Assessment is clearly one area where AI has, and will continue to make inroads. If teachers no longer have to set, and mark, homework, assignments and exams, a huge portion of the teaching task will have been automated.
8. Set high expectations which inspire, motivate and challenge pupils
This is tricky, as it is difficult to measure. No one would argue that technology is not motivating, even compelling, especially for the young. Whether it is motivating and compelling for learning is another question. With the emergence of the Smartphone, gamification, AR, VR and frictionless speech recognition, we already see signs of technology that is both powerful in terms of learning and compelling. Gamification certainly tackles the motivational issue. AR offers layered experiences. VR offers inspiring, complete immersion and attention, emotional pull, learning by doing, contextualised learning and high retention (witness flight sims for pilots). It promises to democratise something teachers in classrooms cannot offer - experiences. AI brings all sorts of additional dimensions to learning. Many aspects of good ‘learning theory’ are now being embedded in AI and used for teaching. I argue elsewhere, that we in the learning game, have a lot to learn from AI, as it starts to distinguish what is good from bad in learning theory.
9. Manage behaviour effectively
We could envisage a future where adult supervision of learning does not need highly qualified, subject-trained teachers but facilitators. We can even imagine the transformation of schools, into places where one learns, not places where teachers teach.
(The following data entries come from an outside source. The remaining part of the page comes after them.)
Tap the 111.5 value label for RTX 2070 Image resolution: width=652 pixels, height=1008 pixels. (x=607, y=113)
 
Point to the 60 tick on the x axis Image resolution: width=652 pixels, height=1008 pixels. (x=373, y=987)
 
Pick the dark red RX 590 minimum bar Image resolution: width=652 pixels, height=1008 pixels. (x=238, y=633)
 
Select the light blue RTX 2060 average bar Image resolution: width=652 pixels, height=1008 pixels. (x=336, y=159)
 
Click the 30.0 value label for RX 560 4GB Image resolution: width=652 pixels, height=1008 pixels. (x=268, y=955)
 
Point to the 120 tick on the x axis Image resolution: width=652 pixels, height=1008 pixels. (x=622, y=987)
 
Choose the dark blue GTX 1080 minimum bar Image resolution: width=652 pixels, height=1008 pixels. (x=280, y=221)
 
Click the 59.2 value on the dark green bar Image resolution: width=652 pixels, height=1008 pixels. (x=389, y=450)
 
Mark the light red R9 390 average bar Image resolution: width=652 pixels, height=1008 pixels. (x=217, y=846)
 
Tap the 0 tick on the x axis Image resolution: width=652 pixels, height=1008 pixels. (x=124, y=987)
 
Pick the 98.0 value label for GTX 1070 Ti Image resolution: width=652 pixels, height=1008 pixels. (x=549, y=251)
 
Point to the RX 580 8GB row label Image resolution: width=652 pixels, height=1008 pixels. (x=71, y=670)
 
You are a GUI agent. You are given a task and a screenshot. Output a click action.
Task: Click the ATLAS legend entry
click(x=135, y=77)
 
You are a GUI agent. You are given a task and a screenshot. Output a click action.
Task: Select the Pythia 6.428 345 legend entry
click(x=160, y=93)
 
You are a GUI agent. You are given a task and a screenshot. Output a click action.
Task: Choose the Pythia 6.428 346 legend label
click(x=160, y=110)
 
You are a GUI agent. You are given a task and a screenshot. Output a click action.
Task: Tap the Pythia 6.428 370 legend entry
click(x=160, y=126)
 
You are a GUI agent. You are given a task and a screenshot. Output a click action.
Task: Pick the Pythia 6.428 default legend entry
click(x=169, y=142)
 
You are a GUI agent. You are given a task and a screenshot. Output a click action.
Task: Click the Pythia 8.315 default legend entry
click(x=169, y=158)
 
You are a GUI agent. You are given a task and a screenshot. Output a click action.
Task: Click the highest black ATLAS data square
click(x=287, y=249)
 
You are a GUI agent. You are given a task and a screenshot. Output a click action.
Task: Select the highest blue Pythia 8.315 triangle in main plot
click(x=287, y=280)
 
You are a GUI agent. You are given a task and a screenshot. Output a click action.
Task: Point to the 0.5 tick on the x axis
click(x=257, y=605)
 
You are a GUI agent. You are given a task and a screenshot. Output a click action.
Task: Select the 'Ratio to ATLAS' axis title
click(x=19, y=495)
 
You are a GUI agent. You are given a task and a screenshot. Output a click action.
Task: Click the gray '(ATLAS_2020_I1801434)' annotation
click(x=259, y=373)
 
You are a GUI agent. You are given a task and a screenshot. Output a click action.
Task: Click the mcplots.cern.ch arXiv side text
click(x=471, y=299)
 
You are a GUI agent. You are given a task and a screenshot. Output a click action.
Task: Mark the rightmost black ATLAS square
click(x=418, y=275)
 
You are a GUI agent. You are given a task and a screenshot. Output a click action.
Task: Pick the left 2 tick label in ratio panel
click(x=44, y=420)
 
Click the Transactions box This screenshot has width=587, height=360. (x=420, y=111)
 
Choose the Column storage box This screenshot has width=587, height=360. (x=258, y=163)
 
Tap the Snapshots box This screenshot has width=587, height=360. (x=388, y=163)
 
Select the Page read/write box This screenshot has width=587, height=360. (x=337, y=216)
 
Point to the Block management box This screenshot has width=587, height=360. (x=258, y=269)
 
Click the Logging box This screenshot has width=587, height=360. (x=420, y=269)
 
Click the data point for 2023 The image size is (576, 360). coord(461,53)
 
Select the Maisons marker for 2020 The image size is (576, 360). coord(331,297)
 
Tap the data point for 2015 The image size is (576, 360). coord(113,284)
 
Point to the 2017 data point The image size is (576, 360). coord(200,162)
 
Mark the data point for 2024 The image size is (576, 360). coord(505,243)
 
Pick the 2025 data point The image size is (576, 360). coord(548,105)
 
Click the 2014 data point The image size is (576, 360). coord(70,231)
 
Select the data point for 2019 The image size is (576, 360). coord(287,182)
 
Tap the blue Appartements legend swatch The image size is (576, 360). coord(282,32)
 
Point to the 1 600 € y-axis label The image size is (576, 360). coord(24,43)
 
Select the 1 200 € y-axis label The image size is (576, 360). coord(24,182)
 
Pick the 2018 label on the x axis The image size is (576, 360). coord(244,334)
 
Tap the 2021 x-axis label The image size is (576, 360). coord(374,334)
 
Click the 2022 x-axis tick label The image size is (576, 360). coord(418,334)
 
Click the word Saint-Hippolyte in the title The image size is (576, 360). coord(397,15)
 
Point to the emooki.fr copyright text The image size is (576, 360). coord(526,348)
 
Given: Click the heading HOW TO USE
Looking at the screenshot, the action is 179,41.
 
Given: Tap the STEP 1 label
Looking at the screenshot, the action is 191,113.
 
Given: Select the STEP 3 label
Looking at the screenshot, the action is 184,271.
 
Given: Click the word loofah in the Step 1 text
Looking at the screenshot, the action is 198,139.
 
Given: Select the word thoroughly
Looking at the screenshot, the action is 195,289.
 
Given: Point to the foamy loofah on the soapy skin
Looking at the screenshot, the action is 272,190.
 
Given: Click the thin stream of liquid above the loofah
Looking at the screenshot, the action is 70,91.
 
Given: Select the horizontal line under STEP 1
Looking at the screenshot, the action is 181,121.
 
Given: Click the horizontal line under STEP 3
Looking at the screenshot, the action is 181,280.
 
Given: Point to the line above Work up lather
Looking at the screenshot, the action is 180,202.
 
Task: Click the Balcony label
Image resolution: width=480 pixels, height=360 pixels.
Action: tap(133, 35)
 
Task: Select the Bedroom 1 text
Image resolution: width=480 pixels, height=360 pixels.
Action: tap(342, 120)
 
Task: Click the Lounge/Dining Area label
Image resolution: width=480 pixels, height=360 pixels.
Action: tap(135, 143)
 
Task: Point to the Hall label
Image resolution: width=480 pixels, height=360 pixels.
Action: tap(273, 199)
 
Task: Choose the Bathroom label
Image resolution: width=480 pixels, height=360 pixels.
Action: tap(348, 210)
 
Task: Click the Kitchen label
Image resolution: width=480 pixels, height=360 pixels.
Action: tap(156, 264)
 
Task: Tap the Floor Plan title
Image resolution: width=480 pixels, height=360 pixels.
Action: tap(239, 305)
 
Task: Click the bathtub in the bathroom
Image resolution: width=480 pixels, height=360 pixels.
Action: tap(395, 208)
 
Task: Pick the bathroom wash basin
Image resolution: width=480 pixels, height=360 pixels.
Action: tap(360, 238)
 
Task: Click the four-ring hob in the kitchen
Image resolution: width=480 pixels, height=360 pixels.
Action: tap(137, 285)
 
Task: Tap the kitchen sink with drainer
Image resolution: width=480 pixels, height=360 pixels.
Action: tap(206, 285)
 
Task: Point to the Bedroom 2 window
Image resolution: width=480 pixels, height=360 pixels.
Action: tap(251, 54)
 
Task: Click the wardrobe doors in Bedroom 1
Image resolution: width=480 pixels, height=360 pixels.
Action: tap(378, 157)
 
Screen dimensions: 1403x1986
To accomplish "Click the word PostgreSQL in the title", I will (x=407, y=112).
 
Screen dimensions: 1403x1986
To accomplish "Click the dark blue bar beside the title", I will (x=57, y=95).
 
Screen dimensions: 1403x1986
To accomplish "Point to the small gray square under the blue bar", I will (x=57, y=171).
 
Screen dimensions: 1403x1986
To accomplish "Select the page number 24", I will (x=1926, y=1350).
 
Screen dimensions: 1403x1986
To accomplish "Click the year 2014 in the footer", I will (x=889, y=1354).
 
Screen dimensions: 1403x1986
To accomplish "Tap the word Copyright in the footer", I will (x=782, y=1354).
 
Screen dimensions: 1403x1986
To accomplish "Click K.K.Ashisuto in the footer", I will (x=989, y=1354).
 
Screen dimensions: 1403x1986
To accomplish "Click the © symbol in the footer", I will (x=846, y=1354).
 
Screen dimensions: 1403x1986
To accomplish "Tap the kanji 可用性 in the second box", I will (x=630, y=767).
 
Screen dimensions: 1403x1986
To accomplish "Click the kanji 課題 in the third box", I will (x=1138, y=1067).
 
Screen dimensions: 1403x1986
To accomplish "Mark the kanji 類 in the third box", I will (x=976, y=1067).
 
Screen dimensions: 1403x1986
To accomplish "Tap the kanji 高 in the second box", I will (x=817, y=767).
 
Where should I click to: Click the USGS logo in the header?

This is a radical shift but as teaching becomes automated so schools become places of learning, not teaching. In practice this pendulum swing has started. There are plenty of online learning courses and degrees out there and learners are starting to do it for themselves. This can only continue. One argument is that it will accelerate, now that AI is in the field, as it has in other areas of human endeavour.
10. High standards of personal and professional conduct
One can hardly ask this of AI but perhaps it becomes less of a problem. However, the modelling that teachers provide is certainly important to young people. Teachers provide values and models of conduct that one hopes are emulated. Again however, we may see the development of attitudinal learning, that was never adequately delivered in classrooms, with simulations and the ability to put yourself in the shoes of others. AI is already feeding the VR industry with intelligent avatars, which are commonly used in games but increasingly in attitudinal learning. You become the bullied person, the subject of racism, sexism or bigotry.
Conclusion

Few saw self-driving, autonomous cars coming. That happened because of AI. Few may also see self-driving, autonomous learners. That may also come through AI. Machine learning not only embodies learning, it learns about learners while they learn. It is like a fast learning teacher. There is every reason to suppose that teaching may, to some degree, even a large degree, be automated by AI. If this is possible, it will be a momentous breakthrough, as education at all levels, whether schools, colleges, universities or workplaces, will experience massive reductions in costs. The developing world, where teaching is a problem in terms of quality and supply, is also likely to receive a huge boost. At some point we may look back at teachers and classrooms as we look back on manual manufacturing in factories. I’m not suggesting that teachers are in any way not valuable or smart, just that AI technology may, as in many other areas, get more valuable and smarter.

1 comment:

Unknown said...

Very insightful. Would like to know more about essay marking software. Is it currently available or still some way off?